SpatialTracker can track 2D pixels in 3D space, even when objects are blocked or rotated. It uses depth estimators and a triplane representation to achieve top performance in difficult situations.
MuDI can generate high-quality images of multiple subjects without mixing their identities. It has a 2x higher success rate for personalizing images and is preferred by over 70% of users in evaluations.
NeRF2Physics can predict the physical properties (mass, friction, hardness, thermal conductivity and Young’s modulus) of objects from a collection of images. This makes it possible to simulate the physical behavior of digital twins in a 3D scene.
InstructHumans can edit existing 3D human textures using text prompts. It maintains avatar consistency pretty well and enables easy animation.
LCM-Lookahead is another attempted LoRA killer with an LCM-based approach for identity transfer in text-to-image generations.
InstantStyle can separate style and content from images in text-to-image generation without tuning. It improves visual style by using features from reference images while keeping text control and preventing style leaks.
CameraCtrl can control camera angles and movements in text-to-video generation. It improves video storytelling by adding a camera module to existing video diffusion models, making it easier to create dynamic scenes from text and camera inputs.
EDTalk can create talking face videos with control over mouth shapes, head poses, and emotions. It uses an Efficient Disentanglement framework to enhance realism by manipulating facial movements through three separate areas.
CosmicMan can generate high-quality, photo-realistic human images that match text descriptions closely. It uses a unique method called Annotate Anyone and a training framework called Decomposed-Attention-Refocusing (Daring) to improve the connection between text and images.
Following spatial instructions in text-to-image prompts is hard! SPRIGHT-T2I can finally do it though, resulting in more coherent and accurate compositions.
ProbTalk is a method for generating lifelike holistic co-speech motions for 3D avatars. The method is able to generate a wide range of motions and ensures a harmonious alignment among facial expressions, hand gestures, and body poses.

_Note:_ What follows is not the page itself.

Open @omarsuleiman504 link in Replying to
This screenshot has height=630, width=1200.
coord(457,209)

ID2Reflectance can generate high-quality facial reflectance maps from a single image.
Motion Inversion can be used to customize the motion of videos by matching the motion of a different video.

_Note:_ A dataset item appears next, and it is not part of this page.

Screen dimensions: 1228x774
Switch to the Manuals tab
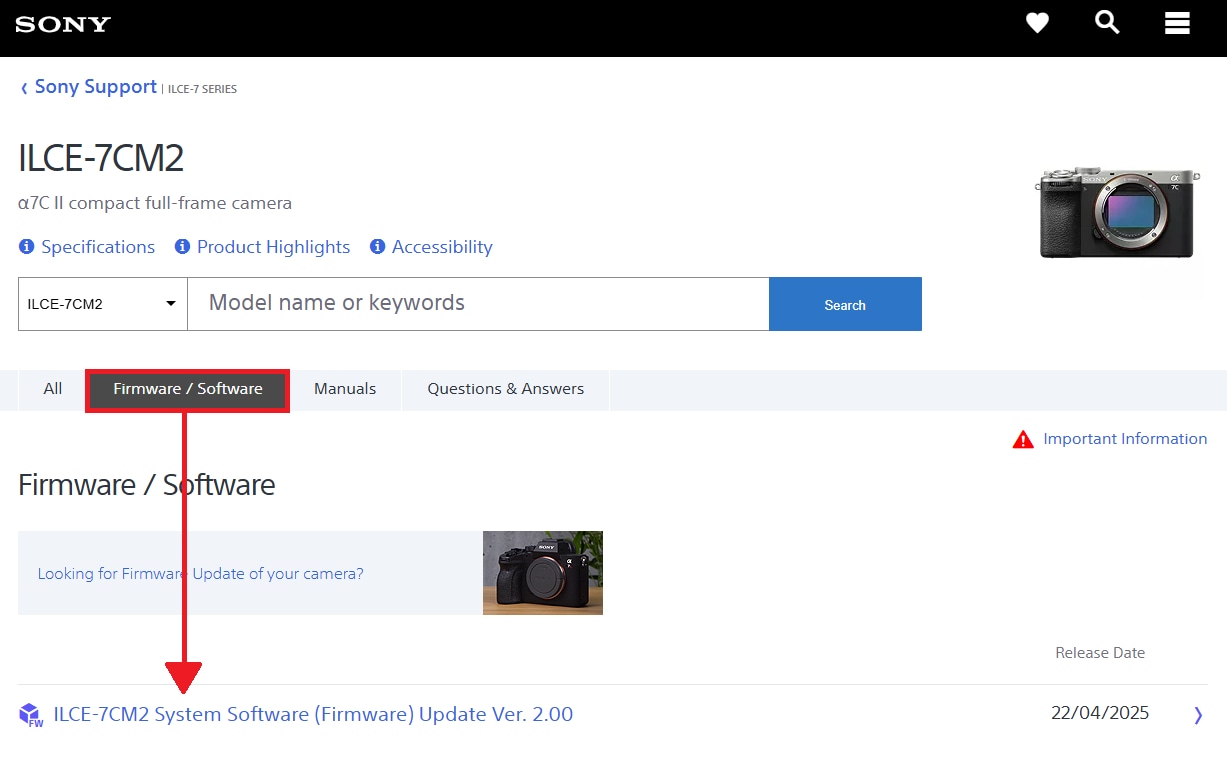344,389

DSTA is a method for video-based human pose estimation which is able to directly map input to output joint coordinates.
GaussianCube is a image-to-3D model that is able to generate high-quality 3D objects from multi-view images. This one also uses 3D Gaussian Splatting, converts the unstructured representation into a structured voxel grid, and then trains a 3D diffusion model to generate new objects.
Garment3DGen can stylize the geometry and textures from 2D image and 3D mesh garments! These can be fitted on top of parametric bodies and simulated. Could be used for hand-garment interaction in VR or to turn sketches into 3D garments.

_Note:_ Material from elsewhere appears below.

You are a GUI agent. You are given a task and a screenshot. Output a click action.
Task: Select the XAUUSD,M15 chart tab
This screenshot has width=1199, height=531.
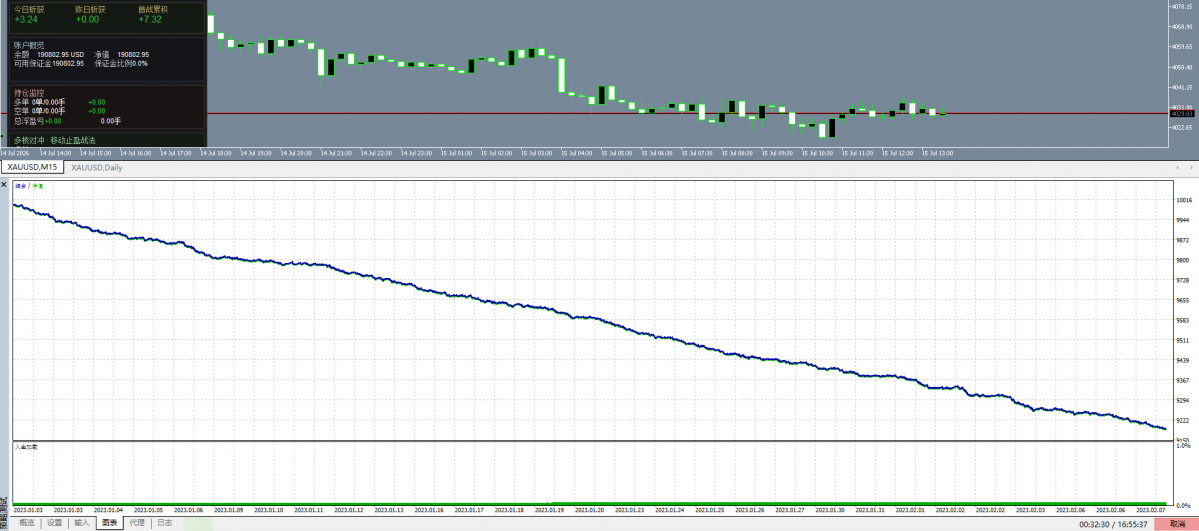coord(32,168)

MonoHair can create high-quality 3D hair from a single video. It uses a two-step process for detailed hair reconstruction and achieves top performance across various hairstyles.
Learning Inclusion Matching for Animation Paint Bucket Colorization can colorize line art in animations by allowing artists to colorize just one frame. The algorithm then automatically applies the color to the rest of the frames, using a learning-based inclusion matching pipeline for more accurate results.
AiOS can estimate human poses and shapes in one step, combining body, hand, and facial expression recovery.
PAID is a method that enables smooth high consistency image interpolation for diffusion models. GANs have been the king in that field so far, but this method shows promising results for diffusion models.